Conserving Land Safeguards Human Health

Our conservation vision is based on the idea of healthy land sustaining healthy people. With an obesity rate of over 30%, over 3,500 miles of impaired rivers and streams, and a loss of nearly 35 acres of farmland per day, South Carolina needs our help. Conserving land provides you and your family access to safe drinking water, clean air, healthy food, and green spaces to drop a few pounds and renew the soul.

Active Lifestyle

  • South Carolina has the eighth highest obesity rate in the country with 33% of the adult population classified as obese
  • Access to places for physical activity such as parks and green spaces produces a 48.4% increase in the frequency of physical activity


  • The Lowcountry has a rich history of a diverse agricultural sector, producing more than 39 varieties of seasonal fruits and vegetables. However, with changing markets, development pressure, and rising land prices, local farms are disappearing.
  • Currently, 35 acres of farmland are lost per day in SC and the number of farms in Charleston County decreased from 417 in 2002 to 332 in 2007, a 20% loss.
  • Preserving these local, working farms provides sustainable, seasonal and healthy produce while also supporting the local economy and maintaining green spaces in the community.
  • Individuals who participate in community gardens have significantly lower odds of being overweight or obese than their non-gardening neighbors - 46% less for women gardeners and 62% less for men gardeners.


  • Watersheds where future housing development (from 2000 to 2030) on rural lands is most likely to affect private forest cover are concentrated in southern Maine and the Southeast, including Virginia, North Carolina, South Carolina, Tennessee, and Kentucky.

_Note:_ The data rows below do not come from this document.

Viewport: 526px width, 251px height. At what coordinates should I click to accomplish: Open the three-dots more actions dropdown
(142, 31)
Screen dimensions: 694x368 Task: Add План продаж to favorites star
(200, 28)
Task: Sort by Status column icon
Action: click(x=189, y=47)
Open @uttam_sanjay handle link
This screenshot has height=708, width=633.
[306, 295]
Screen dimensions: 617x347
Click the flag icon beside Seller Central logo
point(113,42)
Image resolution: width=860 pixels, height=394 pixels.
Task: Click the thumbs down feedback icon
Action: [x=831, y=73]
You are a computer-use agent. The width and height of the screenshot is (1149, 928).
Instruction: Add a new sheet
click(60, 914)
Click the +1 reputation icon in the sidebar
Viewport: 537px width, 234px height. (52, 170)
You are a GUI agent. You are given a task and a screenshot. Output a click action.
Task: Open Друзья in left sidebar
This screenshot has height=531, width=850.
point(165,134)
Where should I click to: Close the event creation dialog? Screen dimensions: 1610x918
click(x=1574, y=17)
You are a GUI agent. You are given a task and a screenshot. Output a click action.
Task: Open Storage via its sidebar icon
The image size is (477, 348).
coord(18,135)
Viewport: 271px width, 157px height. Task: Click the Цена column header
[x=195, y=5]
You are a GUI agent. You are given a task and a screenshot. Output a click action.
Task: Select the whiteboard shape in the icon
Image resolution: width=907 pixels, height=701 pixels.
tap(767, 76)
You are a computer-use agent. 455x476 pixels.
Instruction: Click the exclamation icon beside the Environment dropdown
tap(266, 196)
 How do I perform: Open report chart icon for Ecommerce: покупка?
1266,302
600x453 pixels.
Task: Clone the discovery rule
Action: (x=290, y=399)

These watersheds provide drinking water for millions of South Carolinians.
  • Of the over 3,500 miles of impaired rivers and streams in our state, 52 waterways in the Ashley/Cooper River basin currently have poor water quality due to fecal pollution.
  • For every 10 % increase in the source area's forest cover, treatment and chemical costs decreased approximately 20%, up to about 60% forest cover. For example, when 60% of a watershed is forested, average annual treatment costs are $297,100. When only 10% is forested, average annual costs rise to $923,450.
  • Protecting forests along rivers and creeks and other drinking water sources prevents pollution and ensures clean drinking water and swimmable areas.